Not only did “Homer” not deny using the slur, but he erroneously tried to blame it on a leg injury. In the video, he’s seen repeatedly lifting his leg up as if to emphasize his injury while pretending it has literally anything to do with him calling a Black child the n-word for no apparent reason.

“You hurt your leg, so you said f***ing n****?” Karim asked. “Treat human beings with respect and morals and values,” the father says. “Now I have to go home and correct my 10-year-old not to be a damn idiot.”

So, after an investigation into the incident, Dillard’s said in a statement if found “Homer” was “in clear violation of our standards, and his employment with Dillard’s was immediately terminated.”

So, that part is all well and good—I’m still just uncomfortable with the media focus on how calm Karim was, especially since he talked later about how the incident traumatized his son.

“A tear came out my baby’s eye and he said, ‘Dad, you didn’t hear what that man just called me?'” Karim told CBS.

He also said it wasn’t easy restraining himself from giving into anger.

“The Prophet Muhammad says ‘don’t be angry. Don’t be angry. Don’t be angry,” he said before adding, “I’ll be honest with youI was angry. I was livid.”

As he should have been.

Again, it’s Karim’s prerogative how to react to racism aimed at his child, but let’s not act like it wouldn’t have been perfectly appropriate if he was louder, more aggressive, and visibly and audibly angry. It would have been seen as perfectly understandable if any parent whose child is attacked verbally or physically by an adult reacted with notable anger. But not everyone faces societal pressure to dodge the “angry Black man/woman” stereotype.

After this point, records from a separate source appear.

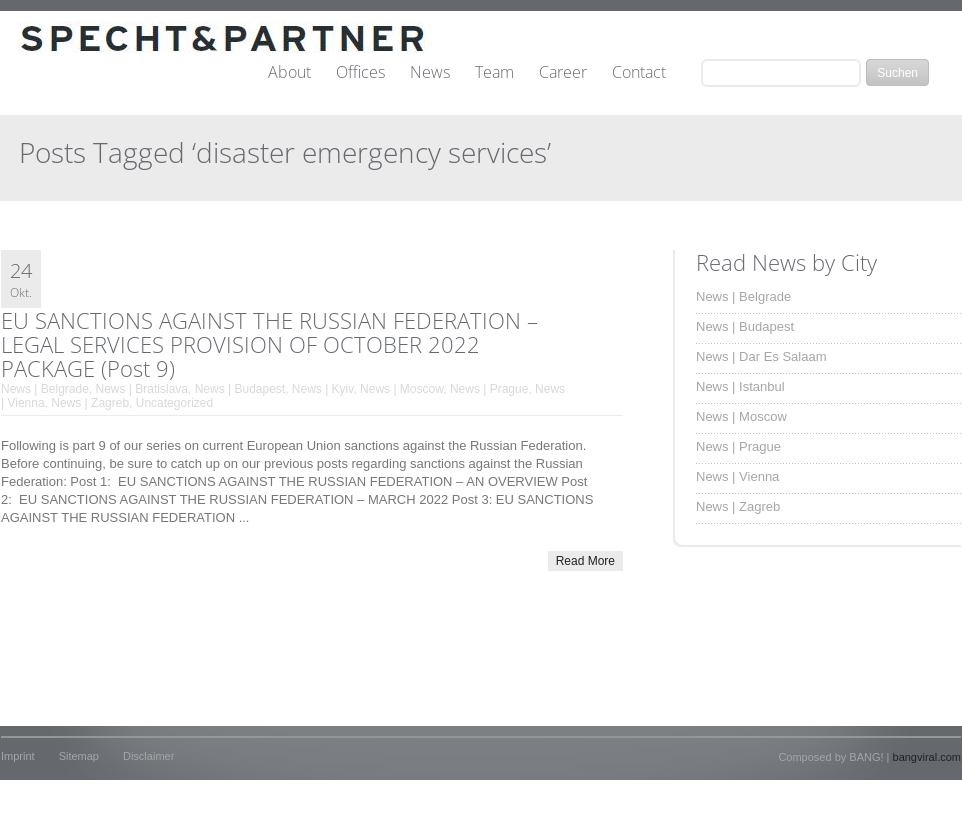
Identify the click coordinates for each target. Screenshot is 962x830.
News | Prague (489, 389)
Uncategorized (174, 403)
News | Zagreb (90, 403)
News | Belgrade (45, 389)
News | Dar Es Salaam (761, 356)
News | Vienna (737, 476)
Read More (585, 561)
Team (494, 73)
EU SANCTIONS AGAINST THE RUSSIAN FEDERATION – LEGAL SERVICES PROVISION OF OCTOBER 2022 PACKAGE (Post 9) (269, 344)
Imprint (18, 756)
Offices (360, 73)
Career (563, 73)
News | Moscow (401, 389)
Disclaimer (148, 756)
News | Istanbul (740, 386)
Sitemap (79, 756)
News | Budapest (240, 389)
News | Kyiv (323, 389)
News (430, 73)
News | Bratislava (142, 389)
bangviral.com (927, 757)
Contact (639, 73)
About (289, 73)
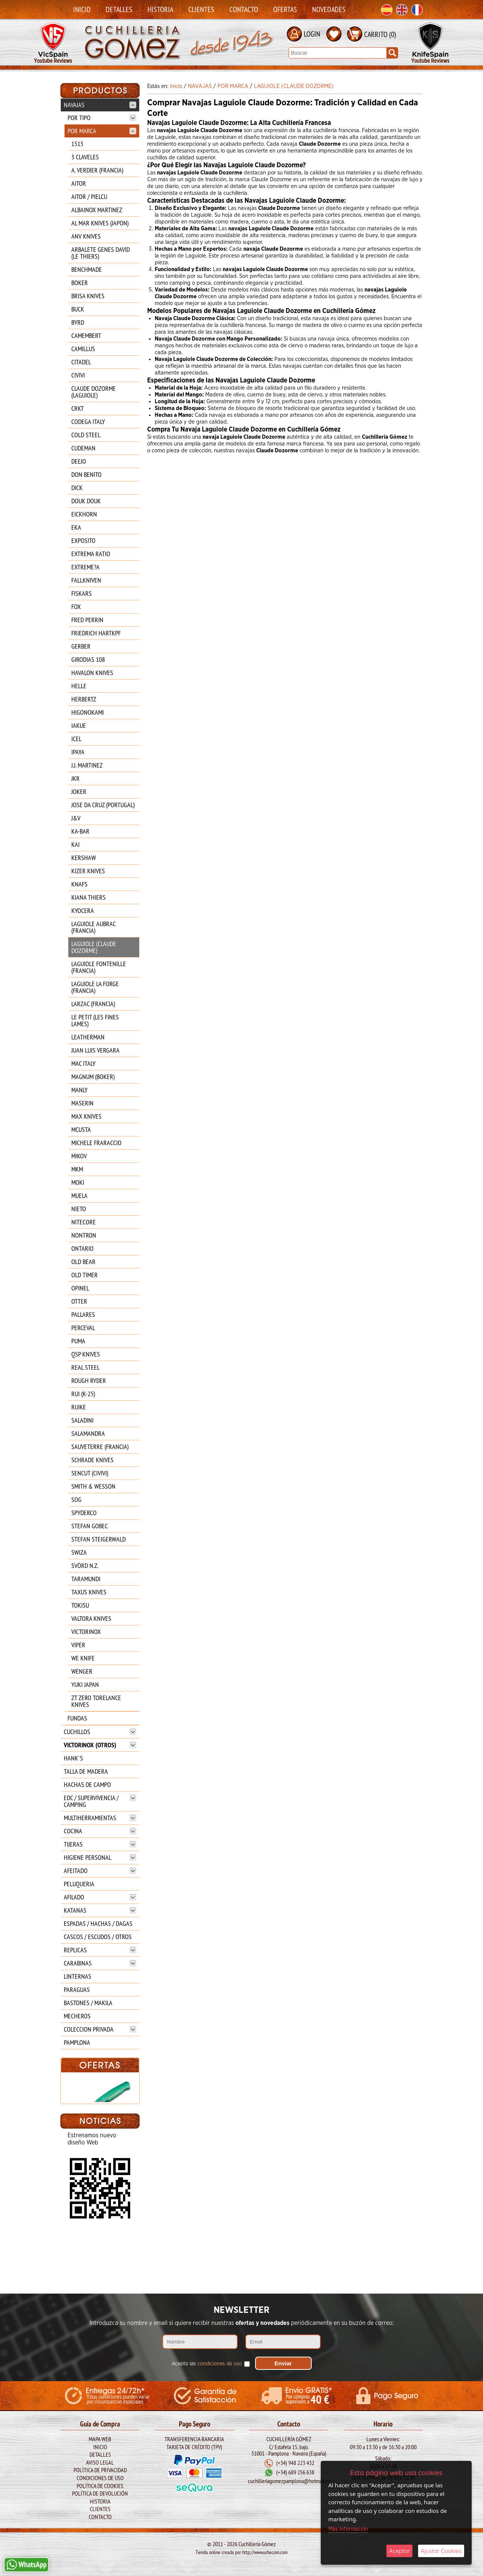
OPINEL (80, 1288)
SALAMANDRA (88, 1433)
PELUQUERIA (79, 1883)
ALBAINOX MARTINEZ (96, 209)
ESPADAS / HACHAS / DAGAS (98, 1923)
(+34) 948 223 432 (295, 2462)
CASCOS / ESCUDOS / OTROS (98, 1936)
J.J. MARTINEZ (87, 765)
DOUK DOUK (86, 500)
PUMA (78, 1341)
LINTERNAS (77, 1976)
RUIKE (78, 1407)
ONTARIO (82, 1248)
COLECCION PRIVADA (100, 2029)
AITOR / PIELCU (89, 196)
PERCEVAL (83, 1327)
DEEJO (78, 461)
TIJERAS (100, 1844)
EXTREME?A (85, 567)
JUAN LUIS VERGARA (95, 1050)
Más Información (348, 2529)
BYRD (77, 322)
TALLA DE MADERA (86, 1771)
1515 (77, 143)
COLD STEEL (85, 434)
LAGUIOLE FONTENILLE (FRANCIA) (98, 967)
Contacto (243, 9)
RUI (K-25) (83, 1393)
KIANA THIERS (88, 897)
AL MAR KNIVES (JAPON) (100, 223)
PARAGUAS (77, 1989)
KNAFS (79, 884)
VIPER (78, 1644)
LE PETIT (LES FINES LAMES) (95, 1020)
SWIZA (79, 1552)
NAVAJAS (100, 104)
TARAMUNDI (85, 1578)
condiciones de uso (219, 2363)
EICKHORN (84, 514)
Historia (160, 9)
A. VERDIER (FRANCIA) (97, 170)
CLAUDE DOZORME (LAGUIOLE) (93, 391)
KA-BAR (80, 831)
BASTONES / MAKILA (88, 2002)
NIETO (78, 1208)
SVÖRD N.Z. (84, 1565)
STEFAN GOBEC (89, 1526)
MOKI (77, 1182)
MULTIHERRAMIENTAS (100, 1817)
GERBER (81, 646)
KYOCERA (82, 910)
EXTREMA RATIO (90, 553)
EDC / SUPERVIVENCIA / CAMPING (100, 1801)
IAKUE (78, 725)
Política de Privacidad (100, 2469)
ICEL (76, 738)
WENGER (81, 1671)
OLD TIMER (84, 1274)
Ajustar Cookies (441, 2550)
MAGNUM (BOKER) (93, 1076)
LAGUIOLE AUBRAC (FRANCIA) (93, 927)
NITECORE (83, 1222)
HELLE (78, 685)
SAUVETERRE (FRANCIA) (100, 1446)
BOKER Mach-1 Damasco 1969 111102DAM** (99, 2147)
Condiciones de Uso (100, 2477)
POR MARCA (102, 130)
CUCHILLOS (100, 1731)
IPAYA (78, 752)
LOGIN (312, 34)
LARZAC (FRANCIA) (93, 1003)
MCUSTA (81, 1129)
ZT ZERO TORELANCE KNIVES (96, 1701)
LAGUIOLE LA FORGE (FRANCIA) (95, 987)
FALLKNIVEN (86, 580)
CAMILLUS (83, 348)
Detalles (119, 9)
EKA (76, 527)
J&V (75, 818)
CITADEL (81, 362)
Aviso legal (100, 2461)
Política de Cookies (100, 2485)
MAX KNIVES (86, 1116)
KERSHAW (83, 857)
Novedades (329, 9)
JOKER (78, 791)
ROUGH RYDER (88, 1380)
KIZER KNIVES (88, 870)
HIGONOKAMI (87, 712)
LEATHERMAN (88, 1037)
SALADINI (82, 1420)
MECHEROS (77, 2016)
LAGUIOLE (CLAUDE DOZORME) (93, 947)
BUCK (77, 309)
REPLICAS (100, 1949)
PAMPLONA (77, 2042)
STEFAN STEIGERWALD (98, 1539)
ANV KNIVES (86, 236)
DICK (77, 487)
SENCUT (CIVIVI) (89, 1473)
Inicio (82, 9)
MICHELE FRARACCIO (96, 1142)
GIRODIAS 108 (88, 659)
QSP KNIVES (85, 1354)
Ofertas (285, 9)
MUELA (79, 1195)
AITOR (78, 183)
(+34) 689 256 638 (295, 2471)
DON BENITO (86, 474)
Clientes (201, 9)
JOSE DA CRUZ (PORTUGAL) (103, 804)
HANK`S (73, 1758)
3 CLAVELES (85, 157)
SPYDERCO (84, 1512)
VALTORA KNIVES (91, 1618)
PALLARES (83, 1314)
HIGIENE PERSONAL (100, 1857)
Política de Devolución (100, 2492)
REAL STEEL (85, 1367)
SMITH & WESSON (93, 1486)
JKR (75, 778)
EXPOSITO (83, 540)
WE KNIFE (83, 1658)
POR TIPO (102, 117)
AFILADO (100, 1897)
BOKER (79, 282)
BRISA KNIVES (88, 295)
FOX (76, 606)
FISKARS (81, 593)
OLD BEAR (83, 1261)
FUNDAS (77, 1718)
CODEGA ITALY (88, 421)
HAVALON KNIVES (92, 672)
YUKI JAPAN (85, 1684)
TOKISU (80, 1605)
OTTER (79, 1301)
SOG (76, 1499)
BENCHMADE (86, 269)
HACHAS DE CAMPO (87, 1784)
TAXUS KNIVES (88, 1592)
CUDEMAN (83, 448)
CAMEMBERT (86, 335)
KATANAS (100, 1910)
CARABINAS (100, 1963)
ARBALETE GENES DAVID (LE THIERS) (100, 253)
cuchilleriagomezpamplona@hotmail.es (289, 2480)
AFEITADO (100, 1870)
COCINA (100, 1831)
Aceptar (399, 2550)
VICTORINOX (86, 1631)
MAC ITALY (83, 1063)
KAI (75, 844)
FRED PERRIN (87, 619)
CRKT (77, 408)
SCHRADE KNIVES (92, 1459)
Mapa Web (100, 2438)
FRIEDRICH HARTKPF (96, 633)
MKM (77, 1169)
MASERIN (82, 1103)
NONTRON (83, 1235)
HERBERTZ (83, 699)
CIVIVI (78, 375)
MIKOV (79, 1156)
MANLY (79, 1089)
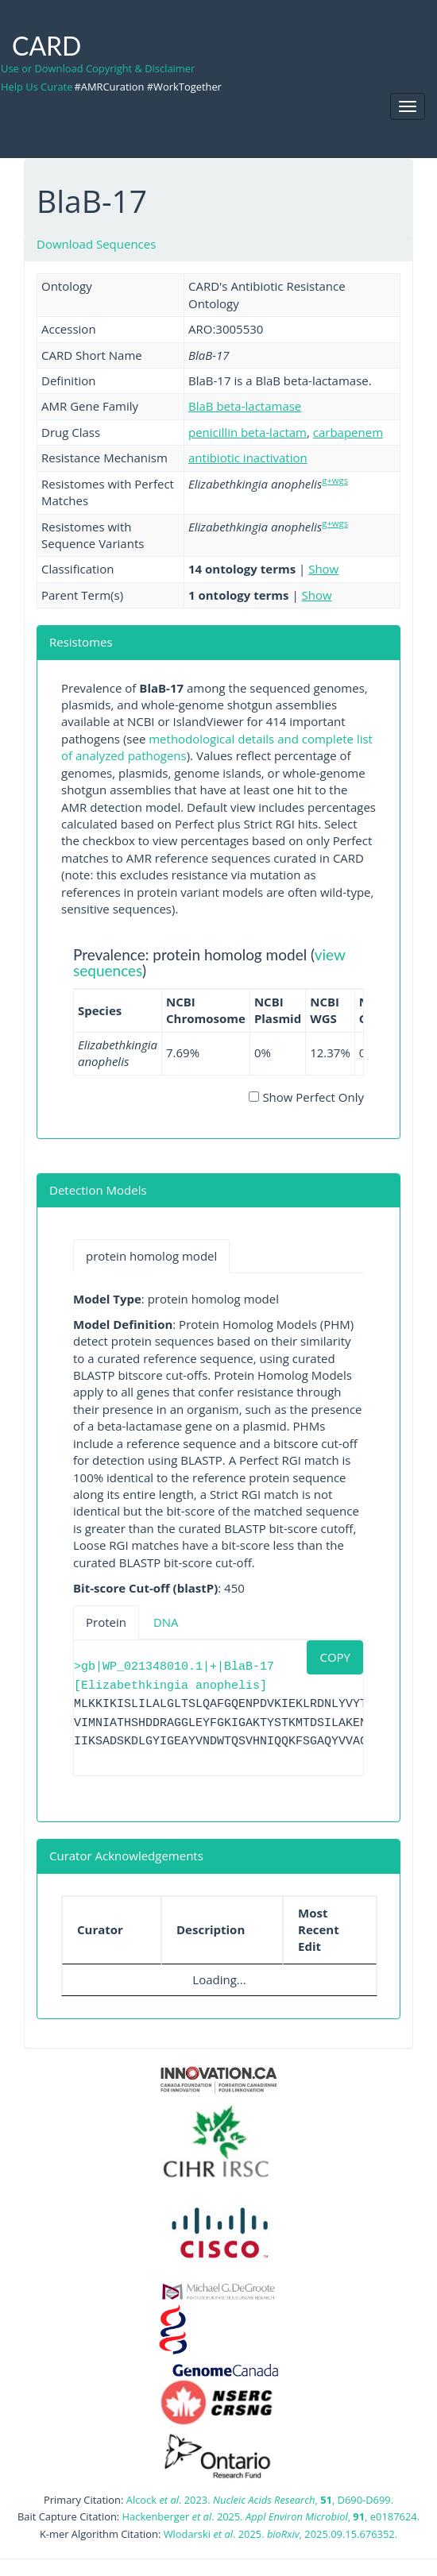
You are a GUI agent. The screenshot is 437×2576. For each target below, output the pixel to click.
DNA (166, 1622)
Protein (106, 1622)
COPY (334, 1657)
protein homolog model (151, 1256)
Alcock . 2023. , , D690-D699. (259, 2500)
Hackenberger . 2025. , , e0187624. (271, 2516)
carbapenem (348, 432)
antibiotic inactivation (247, 457)
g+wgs (335, 480)
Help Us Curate (36, 86)
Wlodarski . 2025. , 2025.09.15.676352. (280, 2534)
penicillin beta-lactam (247, 432)
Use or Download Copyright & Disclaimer (98, 68)
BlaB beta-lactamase (244, 406)
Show (323, 569)
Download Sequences (96, 244)
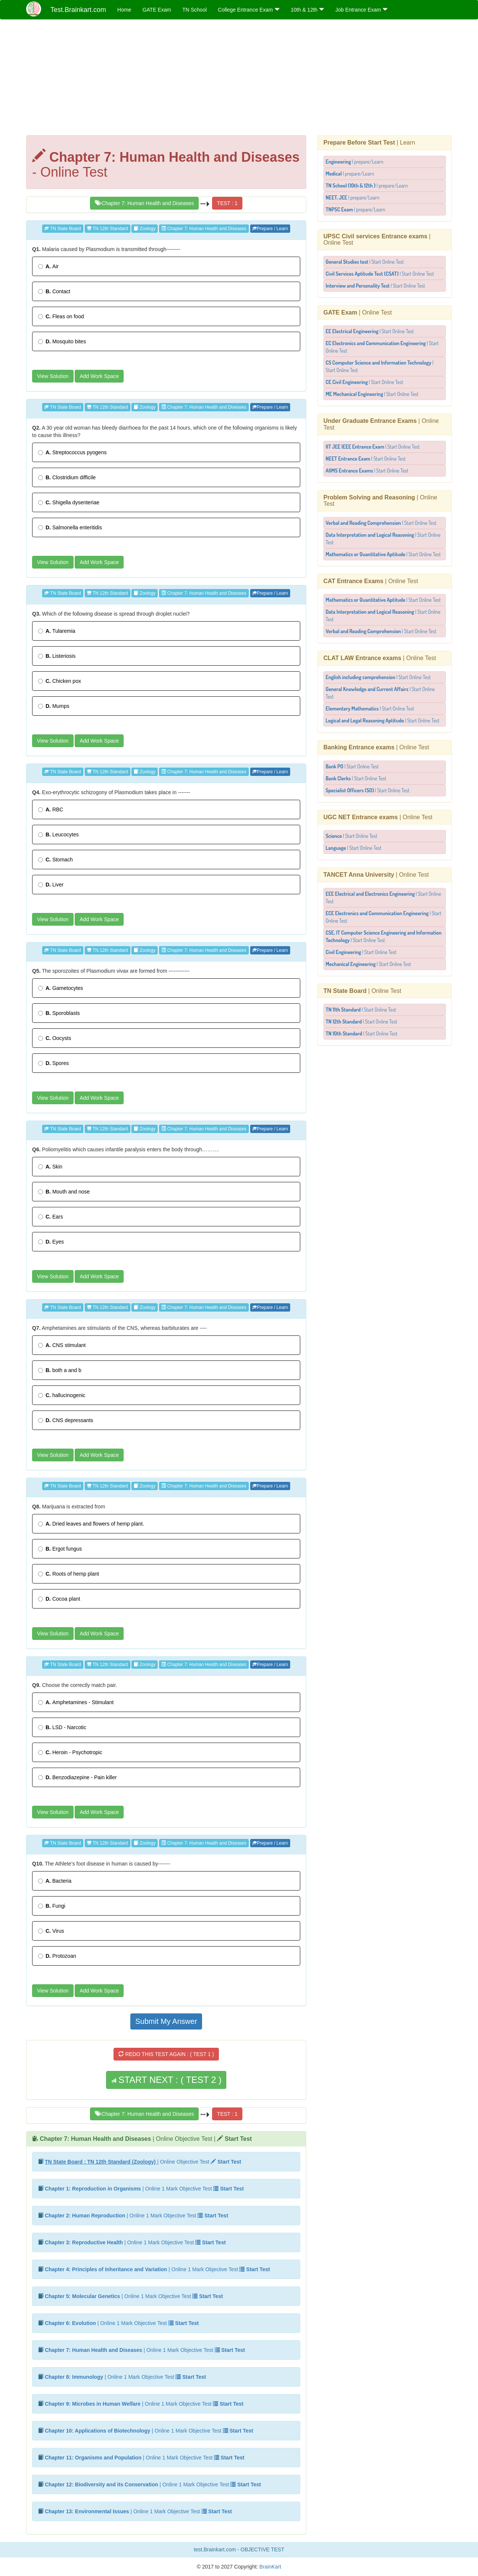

Visceral anger is a natural response to bigotry. It should be viewed as appropriate, or at least perfectly understandable. Displaying grace in the face of racial hatred is all well and good if that’s how a Black person chooses to handle it, but it’s not a thing that should be given the gold star of respectability politics.

It’s a good thing the employee—who said he had been at Dillard’s for 20 years—was fired, though. It’s a shame how Black people can’t do something as mundane as shopping in a Department store without fear of walking into modern Jim Crow.